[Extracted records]
=== Section Start ===
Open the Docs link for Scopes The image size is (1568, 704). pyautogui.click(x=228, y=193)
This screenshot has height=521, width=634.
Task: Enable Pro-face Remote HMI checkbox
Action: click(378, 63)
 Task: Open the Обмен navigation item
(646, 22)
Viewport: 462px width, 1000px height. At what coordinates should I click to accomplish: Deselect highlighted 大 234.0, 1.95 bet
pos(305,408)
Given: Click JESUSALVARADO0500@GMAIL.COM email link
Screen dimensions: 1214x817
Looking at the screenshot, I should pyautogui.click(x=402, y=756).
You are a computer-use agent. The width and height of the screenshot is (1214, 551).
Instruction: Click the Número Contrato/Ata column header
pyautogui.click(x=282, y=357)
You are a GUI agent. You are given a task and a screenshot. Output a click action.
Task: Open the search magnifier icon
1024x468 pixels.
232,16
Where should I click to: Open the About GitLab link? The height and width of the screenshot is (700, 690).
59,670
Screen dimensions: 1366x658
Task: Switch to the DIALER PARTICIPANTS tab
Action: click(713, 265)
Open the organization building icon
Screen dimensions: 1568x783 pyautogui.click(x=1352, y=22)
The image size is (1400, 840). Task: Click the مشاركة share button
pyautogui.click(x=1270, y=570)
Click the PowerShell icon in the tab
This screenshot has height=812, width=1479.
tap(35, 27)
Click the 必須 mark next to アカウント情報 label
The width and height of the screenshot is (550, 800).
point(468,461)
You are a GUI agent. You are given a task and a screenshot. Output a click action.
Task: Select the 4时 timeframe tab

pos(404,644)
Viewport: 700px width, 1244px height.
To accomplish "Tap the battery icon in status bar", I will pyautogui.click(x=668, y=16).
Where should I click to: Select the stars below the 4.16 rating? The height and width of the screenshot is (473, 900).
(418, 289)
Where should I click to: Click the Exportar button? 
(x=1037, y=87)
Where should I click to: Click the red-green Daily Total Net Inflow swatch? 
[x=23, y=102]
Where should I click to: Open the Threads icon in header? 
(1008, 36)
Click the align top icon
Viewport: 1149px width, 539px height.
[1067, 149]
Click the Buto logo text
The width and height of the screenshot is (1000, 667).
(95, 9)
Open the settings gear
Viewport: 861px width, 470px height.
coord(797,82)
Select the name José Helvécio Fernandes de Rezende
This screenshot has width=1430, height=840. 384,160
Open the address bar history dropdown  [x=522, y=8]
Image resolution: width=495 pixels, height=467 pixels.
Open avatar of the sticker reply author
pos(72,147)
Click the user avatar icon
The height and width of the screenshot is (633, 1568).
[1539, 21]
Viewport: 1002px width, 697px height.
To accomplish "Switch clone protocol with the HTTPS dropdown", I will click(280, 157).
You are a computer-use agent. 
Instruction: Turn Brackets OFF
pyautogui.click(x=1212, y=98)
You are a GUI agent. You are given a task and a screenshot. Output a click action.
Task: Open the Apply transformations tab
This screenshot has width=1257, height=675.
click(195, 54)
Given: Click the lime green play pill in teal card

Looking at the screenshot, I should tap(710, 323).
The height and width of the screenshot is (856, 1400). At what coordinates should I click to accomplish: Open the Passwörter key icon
=== Section End ===
WHAT YOU ARE ASKED TO DO
Reproduce every entry above. Make each line identical to the original.

ANSWER TO THIS TASK
Open the Docs link for Scopes The image size is (1568, 704). pyautogui.click(x=228, y=193)
This screenshot has height=521, width=634.
Task: Enable Pro-face Remote HMI checkbox
Action: click(378, 63)
 Task: Open the Обмен navigation item
(646, 22)
Viewport: 462px width, 1000px height. At what coordinates should I click to accomplish: Deselect highlighted 大 234.0, 1.95 bet
pos(305,408)
Given: Click JESUSALVARADO0500@GMAIL.COM email link
Screen dimensions: 1214x817
Looking at the screenshot, I should pyautogui.click(x=402, y=756).
You are a computer-use agent. The width and height of the screenshot is (1214, 551).
Instruction: Click the Número Contrato/Ata column header
pyautogui.click(x=282, y=357)
You are a GUI agent. You are given a task and a screenshot. Output a click action.
Task: Open the search magnifier icon
1024x468 pixels.
232,16
Where should I click to: Open the About GitLab link? The height and width of the screenshot is (700, 690).
59,670
Screen dimensions: 1366x658
Task: Switch to the DIALER PARTICIPANTS tab
Action: click(713, 265)
Open the organization building icon
Screen dimensions: 1568x783 pyautogui.click(x=1352, y=22)
The image size is (1400, 840). Task: Click the مشاركة share button
pyautogui.click(x=1270, y=570)
Click the PowerShell icon in the tab
This screenshot has height=812, width=1479.
tap(35, 27)
Click the 必須 mark next to アカウント情報 label
The width and height of the screenshot is (550, 800).
point(468,461)
You are a GUI agent. You are given a task and a screenshot. Output a click action.
Task: Select the 4时 timeframe tab

pos(404,644)
Viewport: 700px width, 1244px height.
To accomplish "Tap the battery icon in status bar", I will pyautogui.click(x=668, y=16).
Where should I click to: Select the stars below the 4.16 rating? The height and width of the screenshot is (473, 900).
(418, 289)
Where should I click to: Click the Exportar button? 
(x=1037, y=87)
Where should I click to: Click the red-green Daily Total Net Inflow swatch? 
[x=23, y=102]
Where should I click to: Open the Threads icon in header? 
(1008, 36)
Click the align top icon
Viewport: 1149px width, 539px height.
[1067, 149]
Click the Buto logo text
The width and height of the screenshot is (1000, 667).
(95, 9)
Open the settings gear
Viewport: 861px width, 470px height.
coord(797,82)
Select the name José Helvécio Fernandes de Rezende
This screenshot has width=1430, height=840. 384,160
Open the address bar history dropdown  [x=522, y=8]
Image resolution: width=495 pixels, height=467 pixels.
Open avatar of the sticker reply author
pos(72,147)
Click the user avatar icon
The height and width of the screenshot is (633, 1568).
[1539, 21]
Viewport: 1002px width, 697px height.
To accomplish "Switch clone protocol with the HTTPS dropdown", I will click(280, 157).
You are a computer-use agent. 
Instruction: Turn Brackets OFF
pyautogui.click(x=1212, y=98)
You are a GUI agent. You are given a task and a screenshot. Output a click action.
Task: Open the Apply transformations tab
This screenshot has width=1257, height=675.
click(195, 54)
Given: Click the lime green play pill in teal card

Looking at the screenshot, I should tap(710, 323).
The height and width of the screenshot is (856, 1400). At what coordinates should I click to accomplish: Open the Passwörter key icon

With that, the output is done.